Njiru's grandfather, Homu, was famous for having taken ninety-three heads in a single afternoon. Through his grandmother he was related to Inkava, who, until the British destroyed his stronghold, had been the most ferocious of the great head-hunting chiefs of Roviana. This was his inheritance. Rivers glanced sideways at him, close enough to see how the white lime flaked on the taut skin of his cheekbones. Njiru was speaking, not out of friendship — though he felt friendship — but out of that hard core of identity, no longer concerned to evade questions or disguise his pride in the culture of his people.

The blowing of the conch, he said, signifies the completion of a successful raid. He turned and looked directly at Rivers. The widow of a chief can be freed only by the taking of a head.

CHAPTER ELEVEN

Monday, 16 September 1918

We live in tamboos — a sort of cross between a cowshed and an outdoor privy.
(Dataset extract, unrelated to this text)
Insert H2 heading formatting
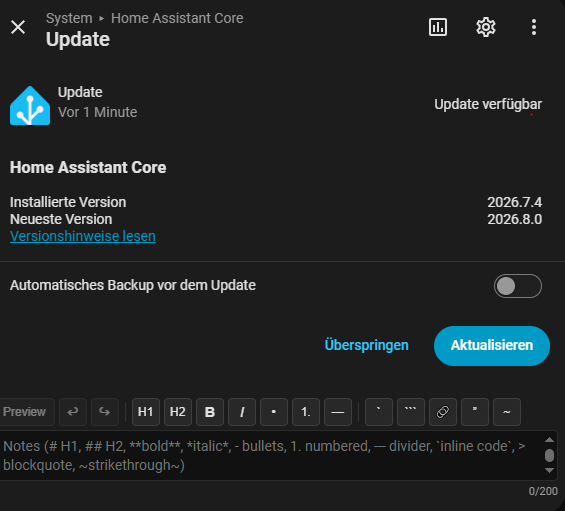click(x=178, y=412)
Corrugated iron walls and roof — bloody noisy when it rains, and it's raining now — carpeted with straw that rustles and smells and gleams in the candle-light. Fields outside — perfectly reasonable fields when we arrived. Now, after last night's heavy rain and the constant churning of boots and wheels, there's a depth of about eighteen inches of mud. The duckboards are starting to sink. Oh, and it gets into everything. The inside of my sleeping-bag is not inviting — I was tempted to sleep outside it last night. But. Mustn't complain. (Why not? The entire army survives on grousing.) In fact mud and duckboards are about the only familiar things left.